Kids Are All Right, The (2010) - Movie PosterSafe (Todd Haynes 1995)
Short Cuts gained Moore critical acclaim and she was soon appearing in such mainstream fare as the Hugh Grant pregnancy rom-com Nine Months. Her first leading role however came the same year when she teamed with a controversial young director named Todd Haynes for Safe. Moore starred an affluent Californian housewife who seemingly develops an allergy to almost everything around her. In lesser hands the role could have easily turned into a cartoonish stereotype of a paranoid hypochondriac, but Moore plays the character with empathy, subtly and ambiguity. The role was vital it establishing her as an actress to be taken seriously.

Boogie Nights (Paul Thomas Anderson 1997)
By the mid 90s Moore was established as a Hollywood A-lister, appearing multi-million sequel Jurassic Park: The Lost World. But she proved she was not content to simply take pay checks to act against CGI dinosaurs when she took the role of a cocaine-addicted porn star in Boogie Nights, Paul Thomas Anderson’s epic about the adult film industry. The film became one of the most critically acclaimed pictures of the decade, establishing Anderson as a major talent, and Moore picked up her first Oscar nomination for her troubles.

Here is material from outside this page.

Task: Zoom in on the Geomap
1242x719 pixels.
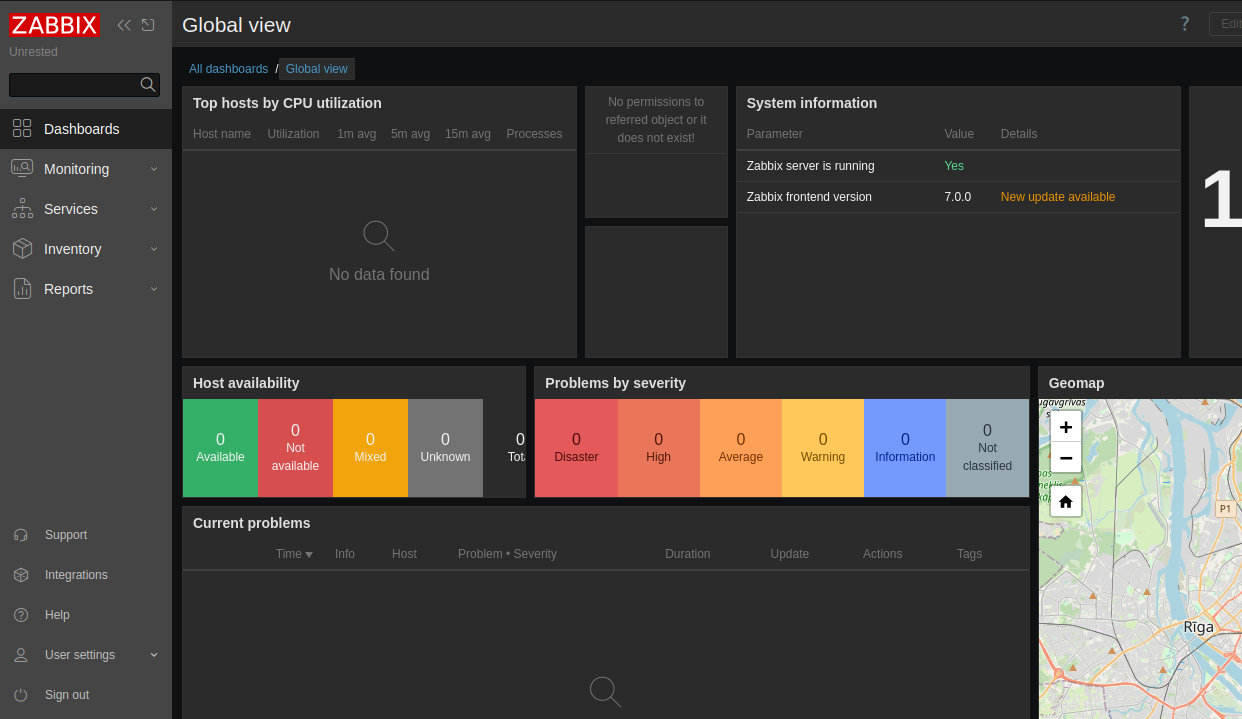Action: (x=1065, y=427)
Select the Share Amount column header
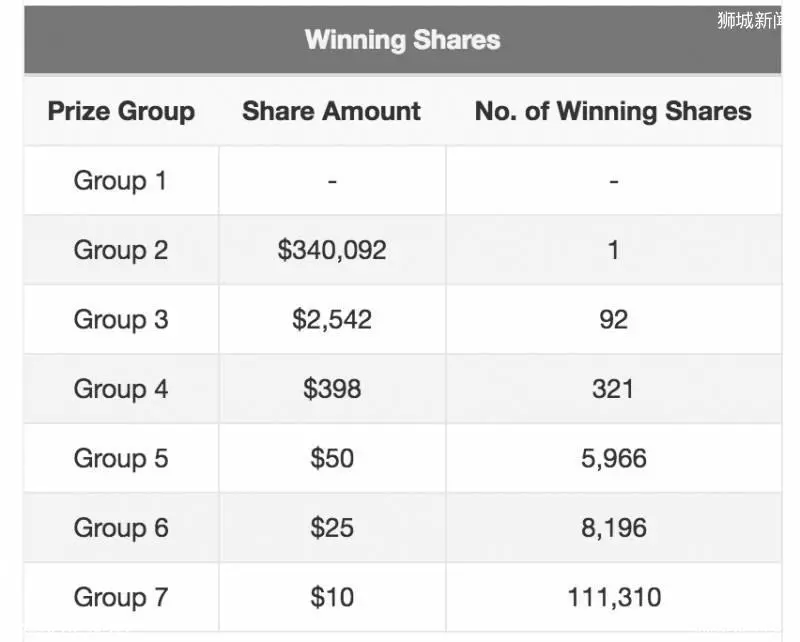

The Kids Are All Right (2010)The End of the Affair (Neil Jordan 1999)
Following the success of Boogie Nights, Moore appeared in a string of quirky roles in idiosyncratic indie gems, such as Paul Thomas Anderson’s follow-up Magnolia and her scene stealing turn in the Coen Brother’s The Big Lebowski. In 1999 however, she took on a much more serious task when stared alongside Ralph Fiennes in Irish director’s Neil Jordan director’s adaptation of the Graham Greene novel The End of the Affair. Moore adeptly proved her heavyweight dramatic chops and picked up a chain of award nominations, including her second Oscar nod.

Far From Heaven (Todd Haynes 2002)
At the turn of the new millennium Julianne Moore took on what was arguably her biggest role to date replacing Jodie Foster as Clarice Starling in Hannibal, the long delayed sequel to the multi-Oscar winning The Silence of the Lambs. The film was met with lukewarm reviews, but Moore bounced back, re-teaming with Todd Haynes for Far From Heaven. In what is both a satire on and an affectionate love letter to the melodramas of Douglas Sirk, Moore plays a 1950s housewife who falls in love with her African American gardener whilst her husband struggles with his homosexuality.

The Hours (Stephen Daldry 2002)
Moore followed critical acclaim of Far From Heaven with another powerful performance in The Hours. The Oscar winning film focused on Virginia Woolf and her influence across women of three generation, from Woolf herself and her struggles with depression to the modern day, with Moore taking the lead in the middle section set in the 1950s. Moore completed a triptych of Hollywood female royalty alongside Meryl Streep and Nicole Kidman, and cemented her place as one of the most important screen actresses of her generation.

Children Of Men (Alfonso Cuarón 2006)
In 2002, Moore gave birth to her daughter, Liv Helen (her son, Caleb, was born in 1997), and therefore spent the first half of the decade slowing down her work rate. She has never strayed to far from our screens however, and in 2006 she appeared Alfonso Cuarón’s sci-fi epic Children of Men. Set in England, with a Mexican director and an international cast, the film portrays a dystopian future where no child has been born for a decade and Britain has descended into a totalitarian state. Moore co-stars as an American leader of an underground group of rebels alongside Clive Owen and Michael Caine.

The Kids Are All Right (Lisa Cholodenko 2010)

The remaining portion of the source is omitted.